STATED PROBLEM: Print the lines of the records word for word, starting at the line that contains "Given: Click the tennis ball icon beside 262" and ending at the last line of the records.

LISTED ENTRIES:

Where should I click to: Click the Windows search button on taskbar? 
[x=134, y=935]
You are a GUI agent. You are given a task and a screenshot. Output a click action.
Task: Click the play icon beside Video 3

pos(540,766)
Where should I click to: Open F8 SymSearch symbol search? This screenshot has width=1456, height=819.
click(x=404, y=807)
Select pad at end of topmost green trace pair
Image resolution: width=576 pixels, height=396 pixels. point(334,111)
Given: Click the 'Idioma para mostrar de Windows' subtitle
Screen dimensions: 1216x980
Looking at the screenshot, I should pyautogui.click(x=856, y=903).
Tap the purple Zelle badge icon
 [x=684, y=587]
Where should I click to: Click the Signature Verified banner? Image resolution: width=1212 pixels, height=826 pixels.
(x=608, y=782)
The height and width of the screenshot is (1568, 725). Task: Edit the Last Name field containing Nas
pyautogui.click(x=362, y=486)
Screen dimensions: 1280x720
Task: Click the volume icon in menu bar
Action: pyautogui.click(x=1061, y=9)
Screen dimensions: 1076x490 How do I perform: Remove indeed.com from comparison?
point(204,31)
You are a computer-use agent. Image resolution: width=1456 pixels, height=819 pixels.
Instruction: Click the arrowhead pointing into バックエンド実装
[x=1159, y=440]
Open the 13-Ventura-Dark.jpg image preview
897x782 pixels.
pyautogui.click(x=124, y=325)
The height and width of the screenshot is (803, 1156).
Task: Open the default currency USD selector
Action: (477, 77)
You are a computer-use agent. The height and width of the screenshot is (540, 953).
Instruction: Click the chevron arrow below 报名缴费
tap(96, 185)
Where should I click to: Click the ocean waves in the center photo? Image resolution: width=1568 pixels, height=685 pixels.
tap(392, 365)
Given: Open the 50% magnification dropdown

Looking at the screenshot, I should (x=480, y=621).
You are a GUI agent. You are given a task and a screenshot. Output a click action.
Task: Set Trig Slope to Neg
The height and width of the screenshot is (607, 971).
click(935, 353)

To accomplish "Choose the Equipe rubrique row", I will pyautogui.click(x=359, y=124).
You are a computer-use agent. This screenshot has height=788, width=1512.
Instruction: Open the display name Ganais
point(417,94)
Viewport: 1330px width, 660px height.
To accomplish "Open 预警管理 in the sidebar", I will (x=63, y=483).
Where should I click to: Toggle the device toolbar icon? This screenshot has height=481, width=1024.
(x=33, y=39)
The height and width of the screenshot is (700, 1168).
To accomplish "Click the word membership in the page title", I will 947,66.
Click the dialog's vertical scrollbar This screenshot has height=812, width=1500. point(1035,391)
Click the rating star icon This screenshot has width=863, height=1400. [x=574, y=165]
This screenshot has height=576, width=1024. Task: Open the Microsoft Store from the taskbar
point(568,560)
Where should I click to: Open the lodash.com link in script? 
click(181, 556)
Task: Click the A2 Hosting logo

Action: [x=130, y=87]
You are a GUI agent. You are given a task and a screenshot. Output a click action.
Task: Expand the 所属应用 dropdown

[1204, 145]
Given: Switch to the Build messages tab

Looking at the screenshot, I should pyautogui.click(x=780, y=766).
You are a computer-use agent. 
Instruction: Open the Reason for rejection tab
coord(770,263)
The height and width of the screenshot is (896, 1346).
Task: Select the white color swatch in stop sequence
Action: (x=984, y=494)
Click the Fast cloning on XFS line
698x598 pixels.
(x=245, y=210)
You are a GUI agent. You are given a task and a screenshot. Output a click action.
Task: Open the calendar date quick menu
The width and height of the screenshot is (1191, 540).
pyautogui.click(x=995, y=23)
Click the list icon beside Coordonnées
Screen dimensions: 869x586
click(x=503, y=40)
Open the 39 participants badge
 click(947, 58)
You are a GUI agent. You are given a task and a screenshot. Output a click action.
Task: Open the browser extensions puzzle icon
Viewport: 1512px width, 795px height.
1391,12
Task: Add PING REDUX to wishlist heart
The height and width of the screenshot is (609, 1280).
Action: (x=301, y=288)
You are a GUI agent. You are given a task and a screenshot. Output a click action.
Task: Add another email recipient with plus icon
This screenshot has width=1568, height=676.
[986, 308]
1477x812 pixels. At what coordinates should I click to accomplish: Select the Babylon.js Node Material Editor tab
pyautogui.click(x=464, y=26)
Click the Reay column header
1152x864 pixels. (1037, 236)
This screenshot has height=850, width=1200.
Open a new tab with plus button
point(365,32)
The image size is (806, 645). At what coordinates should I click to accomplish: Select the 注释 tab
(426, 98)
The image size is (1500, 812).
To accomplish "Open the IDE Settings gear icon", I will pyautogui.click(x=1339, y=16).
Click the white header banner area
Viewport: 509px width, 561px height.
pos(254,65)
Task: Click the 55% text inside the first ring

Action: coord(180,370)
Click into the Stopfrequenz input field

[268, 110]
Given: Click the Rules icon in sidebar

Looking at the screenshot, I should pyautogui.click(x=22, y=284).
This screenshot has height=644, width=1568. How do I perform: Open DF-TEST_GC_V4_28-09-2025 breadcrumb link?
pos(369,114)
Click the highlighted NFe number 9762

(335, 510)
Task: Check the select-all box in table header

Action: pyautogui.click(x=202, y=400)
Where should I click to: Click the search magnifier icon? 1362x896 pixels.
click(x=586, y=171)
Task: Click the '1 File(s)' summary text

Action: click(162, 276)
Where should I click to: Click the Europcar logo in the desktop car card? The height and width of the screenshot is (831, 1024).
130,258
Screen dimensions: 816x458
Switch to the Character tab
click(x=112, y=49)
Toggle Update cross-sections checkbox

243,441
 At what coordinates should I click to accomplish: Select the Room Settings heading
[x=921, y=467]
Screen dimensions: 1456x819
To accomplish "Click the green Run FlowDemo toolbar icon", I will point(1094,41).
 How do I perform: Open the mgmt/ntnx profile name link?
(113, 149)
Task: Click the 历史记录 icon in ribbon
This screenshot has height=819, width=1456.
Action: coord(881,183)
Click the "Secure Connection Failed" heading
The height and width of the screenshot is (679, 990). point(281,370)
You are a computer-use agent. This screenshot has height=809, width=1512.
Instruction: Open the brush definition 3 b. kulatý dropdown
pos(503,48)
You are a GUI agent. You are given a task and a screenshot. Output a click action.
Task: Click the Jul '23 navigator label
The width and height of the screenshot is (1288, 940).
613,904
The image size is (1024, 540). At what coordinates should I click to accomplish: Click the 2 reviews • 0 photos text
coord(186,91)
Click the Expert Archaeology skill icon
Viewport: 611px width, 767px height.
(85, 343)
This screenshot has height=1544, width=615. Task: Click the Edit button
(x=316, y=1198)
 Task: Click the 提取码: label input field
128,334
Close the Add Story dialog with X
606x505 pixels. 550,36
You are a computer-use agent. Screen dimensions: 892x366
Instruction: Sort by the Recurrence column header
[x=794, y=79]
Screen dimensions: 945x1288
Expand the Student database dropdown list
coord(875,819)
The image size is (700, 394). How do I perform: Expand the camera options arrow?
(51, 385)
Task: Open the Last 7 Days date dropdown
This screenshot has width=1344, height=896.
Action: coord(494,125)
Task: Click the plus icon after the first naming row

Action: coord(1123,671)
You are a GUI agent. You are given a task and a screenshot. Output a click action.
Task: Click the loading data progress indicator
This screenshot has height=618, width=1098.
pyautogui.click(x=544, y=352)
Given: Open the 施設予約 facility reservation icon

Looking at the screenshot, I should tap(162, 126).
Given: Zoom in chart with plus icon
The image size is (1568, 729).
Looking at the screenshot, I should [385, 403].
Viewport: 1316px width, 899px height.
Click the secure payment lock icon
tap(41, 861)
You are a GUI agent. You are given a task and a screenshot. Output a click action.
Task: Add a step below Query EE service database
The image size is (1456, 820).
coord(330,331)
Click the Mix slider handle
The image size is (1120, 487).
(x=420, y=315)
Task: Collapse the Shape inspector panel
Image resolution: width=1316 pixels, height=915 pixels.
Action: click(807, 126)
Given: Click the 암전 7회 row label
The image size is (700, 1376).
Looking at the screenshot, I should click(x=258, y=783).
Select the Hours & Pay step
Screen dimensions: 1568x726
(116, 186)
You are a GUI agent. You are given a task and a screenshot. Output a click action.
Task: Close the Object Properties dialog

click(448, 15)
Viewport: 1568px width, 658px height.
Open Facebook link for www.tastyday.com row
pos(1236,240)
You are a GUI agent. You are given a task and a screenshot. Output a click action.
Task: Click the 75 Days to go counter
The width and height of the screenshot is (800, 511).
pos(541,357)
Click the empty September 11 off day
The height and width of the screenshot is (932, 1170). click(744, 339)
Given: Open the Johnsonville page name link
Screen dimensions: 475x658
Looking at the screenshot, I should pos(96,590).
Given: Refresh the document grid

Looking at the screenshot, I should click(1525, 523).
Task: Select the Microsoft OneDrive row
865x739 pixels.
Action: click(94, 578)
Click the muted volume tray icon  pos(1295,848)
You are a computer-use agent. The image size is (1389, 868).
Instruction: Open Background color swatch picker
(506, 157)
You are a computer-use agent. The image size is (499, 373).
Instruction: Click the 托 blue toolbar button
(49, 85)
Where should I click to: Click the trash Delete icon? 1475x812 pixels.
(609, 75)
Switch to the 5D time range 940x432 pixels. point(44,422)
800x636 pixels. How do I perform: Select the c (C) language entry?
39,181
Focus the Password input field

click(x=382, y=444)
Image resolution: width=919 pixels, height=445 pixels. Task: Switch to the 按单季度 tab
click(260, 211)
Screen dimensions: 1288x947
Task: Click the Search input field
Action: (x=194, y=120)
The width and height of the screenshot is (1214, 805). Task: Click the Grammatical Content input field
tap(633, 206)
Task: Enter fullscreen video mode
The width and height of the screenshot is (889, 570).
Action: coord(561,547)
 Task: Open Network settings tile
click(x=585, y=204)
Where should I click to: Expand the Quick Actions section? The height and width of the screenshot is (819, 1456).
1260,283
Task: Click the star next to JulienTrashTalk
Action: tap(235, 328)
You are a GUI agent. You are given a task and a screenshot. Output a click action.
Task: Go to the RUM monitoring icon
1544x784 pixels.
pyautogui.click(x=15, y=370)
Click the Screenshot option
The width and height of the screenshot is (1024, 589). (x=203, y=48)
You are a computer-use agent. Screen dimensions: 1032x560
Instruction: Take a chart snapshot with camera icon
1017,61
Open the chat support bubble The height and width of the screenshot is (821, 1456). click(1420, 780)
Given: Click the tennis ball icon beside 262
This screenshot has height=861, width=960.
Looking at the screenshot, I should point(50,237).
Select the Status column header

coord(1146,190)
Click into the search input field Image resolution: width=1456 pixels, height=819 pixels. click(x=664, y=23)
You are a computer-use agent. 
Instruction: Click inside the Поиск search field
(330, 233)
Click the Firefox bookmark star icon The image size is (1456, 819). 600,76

ANSWER:
Given: Click the tennis ball icon beside 262
This screenshot has height=861, width=960.
Looking at the screenshot, I should point(50,237).
Select the Status column header

coord(1146,190)
Click into the search input field Image resolution: width=1456 pixels, height=819 pixels. click(x=664, y=23)
You are a computer-use agent. 
Instruction: Click inside the Поиск search field
(330, 233)
Click the Firefox bookmark star icon The image size is (1456, 819). 600,76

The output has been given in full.